EXCERPT —

# Betta Contest Winner, December 2009



## Amphitrite (Sep 8, 2006)

Congratulations to* ChristinaRoss* on winning our December betta competition. Great picture Christina!


----------



## doggyhog (Apr 30, 2009)

CONGRATS!!!!  Well deserved!


----------



## dramaqueen (Jul 7, 2008)

YAY!! Congrats, Christina!!!


----------



## Romad (Jun 28, 2009)

Whoo Hoo!! Congrats Christina. He sure is gorgeous.


----------



## ChristinaRoss (Sep 4, 2009)

thank you thank you!
Stephan thanks you!


----------



## k stiles (Aug 29, 2009)

stephan deserves it, because he is really stunning!!!!!


congrats christina!!!!!!


----------



## BettaxFishxCrazy (Sep 5, 2009)

Congrats!!!!


----------



## loppy656 (Jul 31, 2009)

congrats! i love your fish!


----------



## AlexXx (Aug 23, 2009)

congratz <3


----------



## biokid101 (Sep 24, 2009)

Congrats!!


----------



## diruak (Dec 16, 2009)

Congratulations!


----------



## andreig09 (Dec 20, 2009)

he's very nice!!!!


----------



## opy (Dec 16, 2009)

Congratulations! Very beautiful!


----------



## Kentucky Blue (Dec 20, 2009)

RECORDS SHOWN —
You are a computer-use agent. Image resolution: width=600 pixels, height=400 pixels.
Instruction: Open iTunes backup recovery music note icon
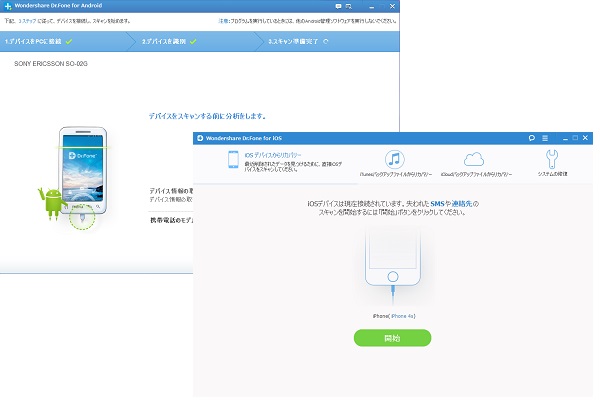[394, 159]
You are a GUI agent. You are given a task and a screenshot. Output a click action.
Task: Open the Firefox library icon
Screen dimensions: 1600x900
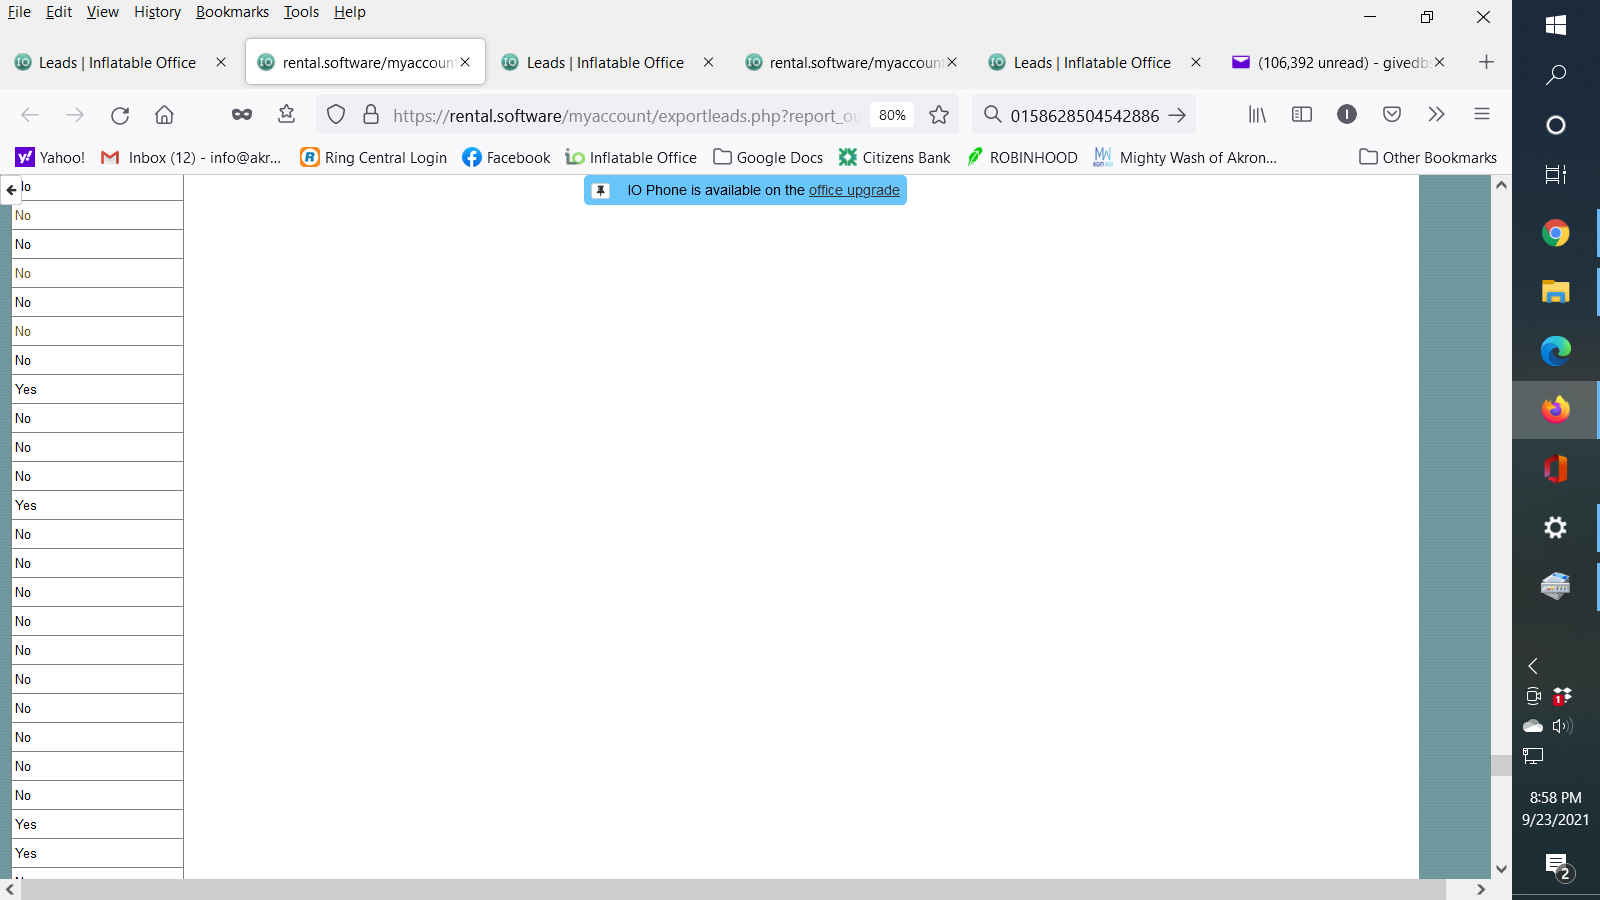1257,115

WHAT YOU WILL DO —
In the betta contest thread, which member won the December betta competition?

WORKED ANSWER —
ChristinaRoss